Commons takes the wheel at a time of rapid growth for DropCar across both its business and consumer services and is tasked with helping the company scale across geographies, products, services and customers.
Commons brings 45 years of experience working with private and public companies. He has raised hundreds of millions of dollars in capital for venture-backed firms, structured successful licensing agreements, and guided initial public offerings. He has led efficient corporate finance departments for a number of high-growth start-up companies, as well as human resources and information technology departments.
DropCar’s (1,400 and growing) individual subscribers use the DropCar mobile app to schedule pickup and dropoff of their vehicles by professionally-trained valets, either on-demand or with as little as an hour advance notice. While the vehicle is in storage, DropCar schedules, performs or sources the required vehicle services, ensuring that when the owner is ready for the vehicle, the vehicle is ready for the owner.
DropCar also markets the service to automotive dealers and shared mobility companies which leverage the DropCar Enterprise Vehicle Assistance and Logistics (VAL) platform to coordinate the movements and schedules of professional valets who transport vehicles to and from dealerships to customer locations, or for fleet balancing across customer pick up locations; de-fleeting vehicles at the end of their service life, and delivery of new fleet vehicles from staging facilities.
“Paul’s blend of experience and success within both high growth startups and publicly traded companies is a perfect fit for DropCar at this stage of our company,” said Spencer Richardson, co-founder and CEO of DropCar. “In particular, his experience in both product bundling and technology licensing will be key for us as we not only scale the company, but further build out our vehicle service subscription model.”
Most recently, Commons served as Chief Financial Officer for Zipz Inc., a state-of-the-art packaging company featured on the television show “Shark Tank.” He previously worked at WPC Worldwide, providing CFO services and angel investing to entrepreneurs developing innovative products in finance, technology, agriculture and life sciences. He has also held executive positions at Voxware Inc., VPIsystems and RCN Corporation.

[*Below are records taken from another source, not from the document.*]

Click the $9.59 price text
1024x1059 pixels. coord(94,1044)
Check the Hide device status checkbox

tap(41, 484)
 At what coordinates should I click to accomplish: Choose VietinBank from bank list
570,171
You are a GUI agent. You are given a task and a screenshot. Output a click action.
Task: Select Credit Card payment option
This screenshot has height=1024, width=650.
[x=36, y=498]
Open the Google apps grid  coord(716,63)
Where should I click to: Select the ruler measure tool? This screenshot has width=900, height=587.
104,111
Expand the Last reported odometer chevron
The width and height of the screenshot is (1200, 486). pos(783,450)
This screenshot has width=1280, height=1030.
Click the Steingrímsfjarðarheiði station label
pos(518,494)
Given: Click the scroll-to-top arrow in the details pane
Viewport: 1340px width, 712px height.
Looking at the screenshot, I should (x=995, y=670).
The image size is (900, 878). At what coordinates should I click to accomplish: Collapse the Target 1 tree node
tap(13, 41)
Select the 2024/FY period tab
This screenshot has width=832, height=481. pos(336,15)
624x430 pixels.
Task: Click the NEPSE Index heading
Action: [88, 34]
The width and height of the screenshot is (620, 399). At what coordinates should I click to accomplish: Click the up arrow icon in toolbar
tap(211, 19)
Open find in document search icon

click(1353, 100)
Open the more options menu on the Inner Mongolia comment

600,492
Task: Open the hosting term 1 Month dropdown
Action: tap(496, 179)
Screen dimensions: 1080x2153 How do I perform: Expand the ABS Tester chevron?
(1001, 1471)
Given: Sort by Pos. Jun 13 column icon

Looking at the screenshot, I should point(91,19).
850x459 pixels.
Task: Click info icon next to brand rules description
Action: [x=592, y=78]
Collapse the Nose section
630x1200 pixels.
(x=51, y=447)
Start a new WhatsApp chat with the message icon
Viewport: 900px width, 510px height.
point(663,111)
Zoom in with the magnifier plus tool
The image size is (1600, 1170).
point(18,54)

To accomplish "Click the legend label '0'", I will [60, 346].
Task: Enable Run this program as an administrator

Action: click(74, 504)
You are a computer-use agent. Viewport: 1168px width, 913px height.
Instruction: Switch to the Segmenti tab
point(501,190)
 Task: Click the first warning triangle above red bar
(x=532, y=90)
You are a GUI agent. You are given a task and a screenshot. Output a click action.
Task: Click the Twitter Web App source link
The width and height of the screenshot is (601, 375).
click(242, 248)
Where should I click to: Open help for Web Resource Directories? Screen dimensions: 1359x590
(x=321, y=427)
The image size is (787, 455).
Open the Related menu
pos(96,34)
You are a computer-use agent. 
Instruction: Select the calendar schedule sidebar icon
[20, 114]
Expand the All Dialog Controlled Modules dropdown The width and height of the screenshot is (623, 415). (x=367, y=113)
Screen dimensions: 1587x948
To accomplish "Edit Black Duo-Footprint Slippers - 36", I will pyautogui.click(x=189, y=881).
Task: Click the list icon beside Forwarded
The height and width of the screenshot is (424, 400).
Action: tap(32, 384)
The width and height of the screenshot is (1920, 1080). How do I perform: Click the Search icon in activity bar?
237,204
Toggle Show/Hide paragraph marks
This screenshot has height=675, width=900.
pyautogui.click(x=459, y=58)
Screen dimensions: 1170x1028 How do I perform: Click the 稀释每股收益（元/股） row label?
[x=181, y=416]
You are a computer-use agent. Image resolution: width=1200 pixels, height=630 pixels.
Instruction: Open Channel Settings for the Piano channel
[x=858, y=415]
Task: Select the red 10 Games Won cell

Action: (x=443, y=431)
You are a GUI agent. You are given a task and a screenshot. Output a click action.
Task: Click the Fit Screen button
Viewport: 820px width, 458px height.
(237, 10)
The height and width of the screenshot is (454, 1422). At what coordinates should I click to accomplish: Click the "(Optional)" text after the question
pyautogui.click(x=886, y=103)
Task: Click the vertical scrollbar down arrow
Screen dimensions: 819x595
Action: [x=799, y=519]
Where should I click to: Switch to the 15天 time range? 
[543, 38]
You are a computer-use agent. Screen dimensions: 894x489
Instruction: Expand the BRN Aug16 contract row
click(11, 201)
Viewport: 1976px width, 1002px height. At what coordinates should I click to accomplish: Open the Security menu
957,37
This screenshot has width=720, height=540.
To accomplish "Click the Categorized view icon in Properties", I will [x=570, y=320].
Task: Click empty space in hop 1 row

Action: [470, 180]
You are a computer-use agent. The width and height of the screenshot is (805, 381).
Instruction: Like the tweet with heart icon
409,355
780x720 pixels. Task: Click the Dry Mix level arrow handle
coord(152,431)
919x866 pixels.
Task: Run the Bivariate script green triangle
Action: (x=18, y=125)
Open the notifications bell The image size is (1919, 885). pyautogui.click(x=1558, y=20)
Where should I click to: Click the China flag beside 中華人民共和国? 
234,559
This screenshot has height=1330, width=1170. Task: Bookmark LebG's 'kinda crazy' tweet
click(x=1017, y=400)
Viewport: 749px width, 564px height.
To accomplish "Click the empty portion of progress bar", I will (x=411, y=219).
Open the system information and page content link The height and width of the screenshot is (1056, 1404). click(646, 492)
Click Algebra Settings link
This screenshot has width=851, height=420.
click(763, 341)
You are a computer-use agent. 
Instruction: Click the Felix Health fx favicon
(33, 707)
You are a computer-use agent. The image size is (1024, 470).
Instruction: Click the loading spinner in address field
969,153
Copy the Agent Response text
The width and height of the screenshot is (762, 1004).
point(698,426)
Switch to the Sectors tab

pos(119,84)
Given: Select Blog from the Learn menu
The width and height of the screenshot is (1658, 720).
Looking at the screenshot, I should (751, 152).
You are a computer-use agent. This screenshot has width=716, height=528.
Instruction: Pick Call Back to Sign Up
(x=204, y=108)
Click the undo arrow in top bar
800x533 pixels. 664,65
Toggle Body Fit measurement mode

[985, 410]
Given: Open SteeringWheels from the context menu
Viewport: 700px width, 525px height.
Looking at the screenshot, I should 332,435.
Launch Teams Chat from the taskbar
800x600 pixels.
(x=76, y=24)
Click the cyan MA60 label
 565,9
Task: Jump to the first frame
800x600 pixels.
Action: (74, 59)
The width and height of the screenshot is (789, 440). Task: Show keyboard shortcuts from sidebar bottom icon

Commons holds an MBA from the University of Denver and a bachelor’s degree in Industrial Administration, majoring in Marketing, from Kettering University (formerly known as General Motors Institute).
“I’ve been impressed by DropCar’s vision of the future of mobility, and the very practical steps they’re taking to achieve that vision,” said Commons. “We have a unique opportunity to usher in the next era of auto ownership, and it’s exciting to be part of the team.”
Founded and launched in New York City in 2015, DropCar (NASDAQ: DCAR) offers its Vehicle Support Platform (VSP), a cloud-based platform and mobile app that help consumers and automotive-related companies reduce the cost, hassles and inefficiencies of owning a car, or fleet of cars, in urban centers. Its technology platform blends the efficiency and scale of cloud computing, machine learning and connected cars with the high-touch of highly trained valets to move cars to/from fully staffed, secure garages to/from the people (or businesses) who own them. Consumers use DropCar’s mobile app to ease the cost and stress of owning a car in the city. Dealerships, leasing companies, OEMs and shared mobility companies use DropCar’s enterprise platform to reduce costs, streamline logistics and deepen relationships with customers. More information is available at www.dropcar.com.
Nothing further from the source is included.